» DO THIS: Copy out verbatim the stretch of items below that opens with the line containing "is (1456, 823)." and closes with the line containing "Action: click(x=472, y=56)", including both of those lines and nothing else.

» DATA LISTING:
++++

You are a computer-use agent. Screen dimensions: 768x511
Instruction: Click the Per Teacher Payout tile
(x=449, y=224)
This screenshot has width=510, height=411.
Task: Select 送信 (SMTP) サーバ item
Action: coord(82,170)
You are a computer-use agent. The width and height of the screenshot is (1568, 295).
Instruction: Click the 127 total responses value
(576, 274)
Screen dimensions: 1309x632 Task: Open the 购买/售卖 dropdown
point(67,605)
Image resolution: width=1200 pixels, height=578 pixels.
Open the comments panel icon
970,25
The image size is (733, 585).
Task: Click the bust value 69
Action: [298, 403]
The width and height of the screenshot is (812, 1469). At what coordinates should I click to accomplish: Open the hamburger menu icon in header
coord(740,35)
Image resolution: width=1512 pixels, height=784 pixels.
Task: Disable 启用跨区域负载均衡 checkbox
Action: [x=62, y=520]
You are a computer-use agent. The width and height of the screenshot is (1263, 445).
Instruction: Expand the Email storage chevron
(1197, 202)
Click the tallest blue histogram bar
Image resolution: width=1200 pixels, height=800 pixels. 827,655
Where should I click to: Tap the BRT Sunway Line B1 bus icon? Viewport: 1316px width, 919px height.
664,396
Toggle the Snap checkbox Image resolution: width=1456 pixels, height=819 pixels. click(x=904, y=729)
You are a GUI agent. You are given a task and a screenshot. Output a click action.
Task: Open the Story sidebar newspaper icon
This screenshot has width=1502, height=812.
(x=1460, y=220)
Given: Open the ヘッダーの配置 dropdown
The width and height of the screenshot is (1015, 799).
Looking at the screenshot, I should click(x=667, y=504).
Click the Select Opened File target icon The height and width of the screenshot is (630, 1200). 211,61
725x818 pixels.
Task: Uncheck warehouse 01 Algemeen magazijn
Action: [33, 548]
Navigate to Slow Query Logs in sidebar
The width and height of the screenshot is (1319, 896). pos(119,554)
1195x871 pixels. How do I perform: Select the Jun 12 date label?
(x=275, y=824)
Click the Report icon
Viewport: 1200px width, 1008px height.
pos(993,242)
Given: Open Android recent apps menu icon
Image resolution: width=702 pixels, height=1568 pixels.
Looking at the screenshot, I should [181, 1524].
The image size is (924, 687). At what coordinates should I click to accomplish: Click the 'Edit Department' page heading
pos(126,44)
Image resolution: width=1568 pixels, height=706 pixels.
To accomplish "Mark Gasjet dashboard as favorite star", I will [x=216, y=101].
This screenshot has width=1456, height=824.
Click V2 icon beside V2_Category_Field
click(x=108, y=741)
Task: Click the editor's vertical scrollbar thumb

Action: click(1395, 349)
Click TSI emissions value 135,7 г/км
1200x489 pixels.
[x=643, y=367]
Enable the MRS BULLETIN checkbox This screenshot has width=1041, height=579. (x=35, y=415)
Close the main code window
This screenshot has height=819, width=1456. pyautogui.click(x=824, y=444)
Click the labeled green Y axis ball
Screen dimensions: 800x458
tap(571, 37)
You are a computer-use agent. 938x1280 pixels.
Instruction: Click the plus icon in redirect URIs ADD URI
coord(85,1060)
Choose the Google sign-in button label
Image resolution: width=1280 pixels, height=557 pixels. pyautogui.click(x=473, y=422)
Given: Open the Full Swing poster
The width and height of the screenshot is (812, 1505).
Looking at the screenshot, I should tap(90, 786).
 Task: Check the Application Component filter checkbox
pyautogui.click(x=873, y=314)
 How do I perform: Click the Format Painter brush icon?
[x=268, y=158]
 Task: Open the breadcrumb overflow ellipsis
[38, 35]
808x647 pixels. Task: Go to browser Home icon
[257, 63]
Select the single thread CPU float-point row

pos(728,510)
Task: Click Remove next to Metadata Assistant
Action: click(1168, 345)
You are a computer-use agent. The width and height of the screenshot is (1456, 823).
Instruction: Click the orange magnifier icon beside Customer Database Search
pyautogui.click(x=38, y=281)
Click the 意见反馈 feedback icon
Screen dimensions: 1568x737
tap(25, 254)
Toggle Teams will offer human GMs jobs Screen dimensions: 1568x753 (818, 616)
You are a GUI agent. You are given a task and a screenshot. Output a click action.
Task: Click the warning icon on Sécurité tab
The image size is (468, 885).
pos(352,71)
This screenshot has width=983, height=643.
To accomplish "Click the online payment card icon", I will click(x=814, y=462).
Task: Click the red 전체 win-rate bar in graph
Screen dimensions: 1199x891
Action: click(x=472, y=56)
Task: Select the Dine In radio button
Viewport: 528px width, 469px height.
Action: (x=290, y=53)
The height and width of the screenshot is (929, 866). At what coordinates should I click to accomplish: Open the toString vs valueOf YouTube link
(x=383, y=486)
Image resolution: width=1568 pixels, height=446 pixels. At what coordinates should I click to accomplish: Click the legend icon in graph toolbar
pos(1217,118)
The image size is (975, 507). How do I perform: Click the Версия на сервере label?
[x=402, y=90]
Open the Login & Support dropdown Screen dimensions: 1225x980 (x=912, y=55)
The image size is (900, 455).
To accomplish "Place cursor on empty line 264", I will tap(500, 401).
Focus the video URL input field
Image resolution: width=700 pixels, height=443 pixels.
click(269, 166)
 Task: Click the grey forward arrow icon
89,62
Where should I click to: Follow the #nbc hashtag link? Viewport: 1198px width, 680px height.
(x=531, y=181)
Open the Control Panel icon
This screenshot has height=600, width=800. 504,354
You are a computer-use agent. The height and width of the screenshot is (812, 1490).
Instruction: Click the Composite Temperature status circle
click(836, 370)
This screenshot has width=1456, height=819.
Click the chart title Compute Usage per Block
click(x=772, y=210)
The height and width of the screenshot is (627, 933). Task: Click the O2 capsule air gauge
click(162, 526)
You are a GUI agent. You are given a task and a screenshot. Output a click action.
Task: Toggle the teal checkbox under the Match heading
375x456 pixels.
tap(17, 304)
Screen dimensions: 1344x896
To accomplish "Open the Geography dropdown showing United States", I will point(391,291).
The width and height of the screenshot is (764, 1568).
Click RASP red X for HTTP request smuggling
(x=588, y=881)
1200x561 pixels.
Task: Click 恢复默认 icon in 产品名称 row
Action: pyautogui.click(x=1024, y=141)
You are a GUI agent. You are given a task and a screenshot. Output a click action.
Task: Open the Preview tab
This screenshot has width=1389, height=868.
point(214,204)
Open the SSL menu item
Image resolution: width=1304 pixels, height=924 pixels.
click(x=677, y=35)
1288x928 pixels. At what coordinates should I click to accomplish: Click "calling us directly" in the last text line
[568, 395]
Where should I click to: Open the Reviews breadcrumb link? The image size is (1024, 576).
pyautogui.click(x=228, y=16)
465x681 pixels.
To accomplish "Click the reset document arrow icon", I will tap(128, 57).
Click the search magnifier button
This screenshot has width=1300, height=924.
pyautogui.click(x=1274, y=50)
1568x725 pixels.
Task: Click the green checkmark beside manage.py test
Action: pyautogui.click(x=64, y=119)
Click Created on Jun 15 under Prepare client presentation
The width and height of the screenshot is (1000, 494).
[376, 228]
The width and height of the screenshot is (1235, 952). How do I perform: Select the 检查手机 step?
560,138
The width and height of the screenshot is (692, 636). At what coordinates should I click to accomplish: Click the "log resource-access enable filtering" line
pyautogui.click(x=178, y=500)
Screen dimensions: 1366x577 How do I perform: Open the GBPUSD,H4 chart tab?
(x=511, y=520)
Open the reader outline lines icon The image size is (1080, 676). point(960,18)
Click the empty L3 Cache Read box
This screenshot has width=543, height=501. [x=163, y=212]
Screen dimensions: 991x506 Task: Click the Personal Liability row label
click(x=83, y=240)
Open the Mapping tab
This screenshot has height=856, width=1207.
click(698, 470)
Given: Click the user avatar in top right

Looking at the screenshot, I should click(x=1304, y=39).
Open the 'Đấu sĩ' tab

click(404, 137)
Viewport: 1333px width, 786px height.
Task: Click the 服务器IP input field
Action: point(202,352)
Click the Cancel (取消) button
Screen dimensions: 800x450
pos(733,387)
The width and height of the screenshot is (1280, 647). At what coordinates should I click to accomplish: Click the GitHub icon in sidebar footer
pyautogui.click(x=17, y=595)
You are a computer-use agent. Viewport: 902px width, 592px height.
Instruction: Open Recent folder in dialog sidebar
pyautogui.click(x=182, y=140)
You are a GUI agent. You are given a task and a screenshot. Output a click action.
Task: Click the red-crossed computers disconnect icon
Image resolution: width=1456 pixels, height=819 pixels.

++++

» IN RESPONSE:
You are a computer-use agent. The width and height of the screenshot is (1456, 823).
Instruction: Click the orange magnifier icon beside Customer Database Search
pyautogui.click(x=38, y=281)
Click the 意见反馈 feedback icon
Screen dimensions: 1568x737
tap(25, 254)
Toggle Teams will offer human GMs jobs Screen dimensions: 1568x753 (818, 616)
You are a GUI agent. You are given a task and a screenshot. Output a click action.
Task: Click the warning icon on Sécurité tab
The image size is (468, 885).
pos(352,71)
This screenshot has width=983, height=643.
To accomplish "Click the online payment card icon", I will click(x=814, y=462).
Task: Click the red 전체 win-rate bar in graph
Screen dimensions: 1199x891
Action: click(x=472, y=56)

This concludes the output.